TBSのドラマ「VIVANT」が完結した。

わたしは連続ドラマを観続ける耐性がないので、テレビドラマというのを20年近く見なくなっていたが、本当に久々に全話をほぼリアルタイムで視聴した。

このドラマにここまでの重厚感をもたらしたのは、物語の中盤以降の最重要人物、ノゴーン・ベキを演じた役所広司ではないだろうか。




わたしは役所広司のファンである。

とりわけ、90~00年代の黒沢清監督作品に登場した役所広司は、怪演としかいいようがないパフォーマンスを見せつけている。この時期に名だたる映画賞を受賞しまくっているのも納得できすぎる。

少し前で言えば、ドラマ「半沢直樹」や「クリーピー」(これも黒沢清監督作品だ)に登場した香川照之のような感じだろうか。とにかくすさまじい存在感である。


わたしの好きな作品での役所広司は、冷静で常識人に見えながらどこか狂っている「壊れた人」なのである。


「CURE」では、連続殺人犯を追い詰める刑事・高部を演じている。
仕事では常に冷静、家庭では病んだ妻を大切にしているように見えながら、じつは彼は、全てを見放している。だから妻が死んでも、親友が事件に巻き込まれても、何の驚きも見せない。あらゆる事件に直面しているように見えて、じつは彼自身は何も心を動かされない。
だからこそ、彼だけが殺人犯の洗脳工作を唯一はねのけることができ、殺人犯を始末した後には、自身がその能力を受け継ぎ洗脳者となって世界を揺るがす存在になれる。

「CURE」の役所広司


「降霊」は、妻の霊能力をきっかけにある事件に巻き込まれてしまう、夫役を演じている。
だんだんと壊れていく妻に歯止めをかけようとする夫のように見えて、じつは彼自身が一番深く、狂ってしまっている。
ブチギレた役所広司が少女の幽霊をバットで物理的にボコるシーンは、世界のホラー映画史に残る屈指の名シーンだ。

「降霊」の役所広司


比較的最近の映画では、中島哲也監督作品「渇き。」で、サイコパスな娘に翻弄される元・刑事役で主役を演じた。
これは映画のテイストもあいまって、どちらかといえばアッパー目なバイオレンスだったが、それでも「壊れた人」役所広司の健在ぶりに、わたしは胸が熱くなった。

「渇き。」の役所広司


「VIVANT」が傑出した作品であることは論を俟たないが、役所広司ファンとして一つだけ思ったのは「もっと壊れた役所広司を観たかった」である。

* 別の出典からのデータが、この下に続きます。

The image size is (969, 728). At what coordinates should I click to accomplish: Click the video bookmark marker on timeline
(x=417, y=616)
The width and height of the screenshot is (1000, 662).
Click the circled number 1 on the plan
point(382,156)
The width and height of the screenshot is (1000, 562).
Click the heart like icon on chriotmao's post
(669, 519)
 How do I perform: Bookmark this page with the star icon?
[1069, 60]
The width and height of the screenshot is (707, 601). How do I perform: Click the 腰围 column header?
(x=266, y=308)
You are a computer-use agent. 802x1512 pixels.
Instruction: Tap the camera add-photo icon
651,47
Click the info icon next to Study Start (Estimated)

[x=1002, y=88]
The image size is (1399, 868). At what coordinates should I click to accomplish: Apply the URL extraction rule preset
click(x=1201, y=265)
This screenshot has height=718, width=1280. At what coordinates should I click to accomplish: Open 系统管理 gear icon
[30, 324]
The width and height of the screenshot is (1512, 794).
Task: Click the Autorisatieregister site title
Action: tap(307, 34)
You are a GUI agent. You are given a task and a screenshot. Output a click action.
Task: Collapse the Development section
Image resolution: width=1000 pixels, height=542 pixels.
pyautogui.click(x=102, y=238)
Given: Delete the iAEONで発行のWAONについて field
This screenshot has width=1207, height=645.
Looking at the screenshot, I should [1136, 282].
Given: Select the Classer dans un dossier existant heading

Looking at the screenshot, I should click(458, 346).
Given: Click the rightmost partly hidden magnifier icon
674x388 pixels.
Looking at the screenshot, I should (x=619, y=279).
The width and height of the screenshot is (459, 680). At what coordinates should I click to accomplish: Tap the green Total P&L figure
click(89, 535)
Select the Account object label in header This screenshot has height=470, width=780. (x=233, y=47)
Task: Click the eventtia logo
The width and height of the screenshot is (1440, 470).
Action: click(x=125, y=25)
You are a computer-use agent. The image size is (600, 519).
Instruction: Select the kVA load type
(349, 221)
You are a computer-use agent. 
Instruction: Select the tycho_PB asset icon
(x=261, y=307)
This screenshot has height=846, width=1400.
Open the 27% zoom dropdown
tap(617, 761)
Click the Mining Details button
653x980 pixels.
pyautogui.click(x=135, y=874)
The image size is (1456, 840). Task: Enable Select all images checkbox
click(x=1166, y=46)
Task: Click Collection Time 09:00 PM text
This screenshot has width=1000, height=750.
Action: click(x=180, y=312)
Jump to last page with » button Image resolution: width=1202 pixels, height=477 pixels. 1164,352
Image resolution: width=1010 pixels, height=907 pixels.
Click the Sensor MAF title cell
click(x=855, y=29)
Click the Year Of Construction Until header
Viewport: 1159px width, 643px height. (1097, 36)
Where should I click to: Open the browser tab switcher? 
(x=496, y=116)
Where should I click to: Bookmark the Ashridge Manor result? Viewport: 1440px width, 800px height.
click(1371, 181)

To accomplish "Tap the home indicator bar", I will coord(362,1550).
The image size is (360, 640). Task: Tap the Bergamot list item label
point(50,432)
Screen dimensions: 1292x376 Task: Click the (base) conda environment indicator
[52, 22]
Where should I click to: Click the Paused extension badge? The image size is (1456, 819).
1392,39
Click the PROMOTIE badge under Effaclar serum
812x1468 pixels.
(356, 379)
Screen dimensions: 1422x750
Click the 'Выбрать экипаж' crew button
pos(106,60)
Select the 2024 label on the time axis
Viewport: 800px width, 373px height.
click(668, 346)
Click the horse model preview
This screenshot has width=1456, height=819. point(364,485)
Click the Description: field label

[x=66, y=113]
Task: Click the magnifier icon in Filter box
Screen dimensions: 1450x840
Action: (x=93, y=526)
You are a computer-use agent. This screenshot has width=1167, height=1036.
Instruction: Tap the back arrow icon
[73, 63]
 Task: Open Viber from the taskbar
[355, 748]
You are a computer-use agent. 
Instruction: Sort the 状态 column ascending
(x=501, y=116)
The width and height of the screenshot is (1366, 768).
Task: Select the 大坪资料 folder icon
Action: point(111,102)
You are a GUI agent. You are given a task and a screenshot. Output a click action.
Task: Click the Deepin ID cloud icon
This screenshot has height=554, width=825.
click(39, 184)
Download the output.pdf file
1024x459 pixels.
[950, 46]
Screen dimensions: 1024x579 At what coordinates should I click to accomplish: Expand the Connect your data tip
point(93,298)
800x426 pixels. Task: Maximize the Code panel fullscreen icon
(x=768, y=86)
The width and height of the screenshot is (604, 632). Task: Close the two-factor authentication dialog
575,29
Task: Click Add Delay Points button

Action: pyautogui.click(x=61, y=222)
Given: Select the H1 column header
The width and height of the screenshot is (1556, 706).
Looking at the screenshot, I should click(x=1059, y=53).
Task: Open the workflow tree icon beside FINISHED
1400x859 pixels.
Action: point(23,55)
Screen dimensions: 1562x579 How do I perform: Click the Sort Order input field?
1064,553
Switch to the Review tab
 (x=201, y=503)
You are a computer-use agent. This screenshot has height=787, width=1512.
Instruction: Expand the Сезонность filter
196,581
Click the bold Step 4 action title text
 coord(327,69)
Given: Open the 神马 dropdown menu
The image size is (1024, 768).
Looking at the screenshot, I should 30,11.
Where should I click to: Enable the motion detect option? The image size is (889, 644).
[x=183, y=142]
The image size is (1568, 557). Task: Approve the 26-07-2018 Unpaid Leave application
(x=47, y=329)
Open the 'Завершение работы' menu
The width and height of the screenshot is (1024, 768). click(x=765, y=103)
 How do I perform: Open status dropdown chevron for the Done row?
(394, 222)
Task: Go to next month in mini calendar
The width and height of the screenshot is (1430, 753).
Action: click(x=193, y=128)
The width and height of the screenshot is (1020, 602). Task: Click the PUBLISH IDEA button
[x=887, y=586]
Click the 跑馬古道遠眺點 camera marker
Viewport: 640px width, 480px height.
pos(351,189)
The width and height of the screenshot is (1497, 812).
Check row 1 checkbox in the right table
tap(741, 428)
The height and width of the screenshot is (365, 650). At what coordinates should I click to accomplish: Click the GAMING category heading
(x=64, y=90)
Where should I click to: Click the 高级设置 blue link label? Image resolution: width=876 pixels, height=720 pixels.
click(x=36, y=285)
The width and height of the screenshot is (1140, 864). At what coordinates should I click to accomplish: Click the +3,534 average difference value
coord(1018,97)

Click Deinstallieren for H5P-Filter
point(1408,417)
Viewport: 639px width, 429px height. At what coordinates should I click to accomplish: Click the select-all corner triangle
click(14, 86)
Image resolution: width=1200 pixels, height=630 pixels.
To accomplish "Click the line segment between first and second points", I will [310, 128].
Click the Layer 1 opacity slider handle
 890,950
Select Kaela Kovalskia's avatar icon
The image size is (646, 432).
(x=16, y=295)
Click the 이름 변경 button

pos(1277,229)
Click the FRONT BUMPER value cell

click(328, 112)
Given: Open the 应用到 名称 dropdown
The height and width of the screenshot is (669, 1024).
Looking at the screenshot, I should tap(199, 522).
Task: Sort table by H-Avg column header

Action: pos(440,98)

いや、これまで数々の「壊れた人」を演じてきた役所広司だからこそ、抑制のきいた演技の奥に潜む狂気の片鱗が、ノゴーン・ベキの重厚感をもたらしたのかもしれない。

いやしかし、最後はもっと派手に壊れてもよかったんじゃないの・・・。


とにもかくにも、最後まで役所広司の存在感から目が離せない3か月間だった。めっちゃ面白かったです「VIVANT」。